Exercise |
Search the lines of the records for the word "size", and copy every line that has it.

╭─ Material provided

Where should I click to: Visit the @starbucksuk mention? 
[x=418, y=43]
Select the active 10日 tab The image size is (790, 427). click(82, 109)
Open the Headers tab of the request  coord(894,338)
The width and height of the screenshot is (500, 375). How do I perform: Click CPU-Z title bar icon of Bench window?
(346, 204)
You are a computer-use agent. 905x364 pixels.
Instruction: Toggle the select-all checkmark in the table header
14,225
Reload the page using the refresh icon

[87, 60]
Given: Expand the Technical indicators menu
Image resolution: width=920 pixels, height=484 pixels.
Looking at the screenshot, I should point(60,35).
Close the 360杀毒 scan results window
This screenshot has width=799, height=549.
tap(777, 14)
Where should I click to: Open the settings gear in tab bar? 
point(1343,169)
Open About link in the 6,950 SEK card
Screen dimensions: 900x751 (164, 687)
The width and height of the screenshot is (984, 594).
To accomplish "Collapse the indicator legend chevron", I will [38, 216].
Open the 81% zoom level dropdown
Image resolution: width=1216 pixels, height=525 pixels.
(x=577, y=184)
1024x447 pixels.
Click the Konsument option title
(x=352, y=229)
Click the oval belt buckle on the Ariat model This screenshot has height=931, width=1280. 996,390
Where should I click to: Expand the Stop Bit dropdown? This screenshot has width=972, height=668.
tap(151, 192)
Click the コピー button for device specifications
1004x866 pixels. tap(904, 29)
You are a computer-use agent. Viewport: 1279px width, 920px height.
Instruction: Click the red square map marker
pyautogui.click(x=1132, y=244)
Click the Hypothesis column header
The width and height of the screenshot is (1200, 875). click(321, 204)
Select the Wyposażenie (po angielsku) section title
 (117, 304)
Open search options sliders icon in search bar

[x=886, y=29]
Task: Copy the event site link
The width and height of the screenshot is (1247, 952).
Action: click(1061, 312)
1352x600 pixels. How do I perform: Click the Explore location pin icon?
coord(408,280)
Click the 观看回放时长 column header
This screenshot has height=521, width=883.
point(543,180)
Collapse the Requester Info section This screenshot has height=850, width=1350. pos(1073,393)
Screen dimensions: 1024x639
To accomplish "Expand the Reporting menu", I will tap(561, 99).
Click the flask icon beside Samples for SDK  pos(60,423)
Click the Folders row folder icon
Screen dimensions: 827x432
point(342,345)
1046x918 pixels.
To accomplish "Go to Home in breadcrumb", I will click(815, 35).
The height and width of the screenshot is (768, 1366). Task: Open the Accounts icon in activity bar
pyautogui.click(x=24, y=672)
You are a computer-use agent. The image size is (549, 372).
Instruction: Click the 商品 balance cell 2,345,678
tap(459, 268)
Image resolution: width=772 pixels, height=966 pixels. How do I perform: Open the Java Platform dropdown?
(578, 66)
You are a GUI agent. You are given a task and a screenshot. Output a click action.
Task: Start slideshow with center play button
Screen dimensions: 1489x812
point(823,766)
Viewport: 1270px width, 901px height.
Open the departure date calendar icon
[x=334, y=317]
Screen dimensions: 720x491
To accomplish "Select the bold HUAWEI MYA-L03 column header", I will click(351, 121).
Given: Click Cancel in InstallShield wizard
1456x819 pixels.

╰─

Answer to this exercise |
Select the active 10日 tab The image size is (790, 427). click(82, 109)
You are a computer-use agent. The image size is (549, 372).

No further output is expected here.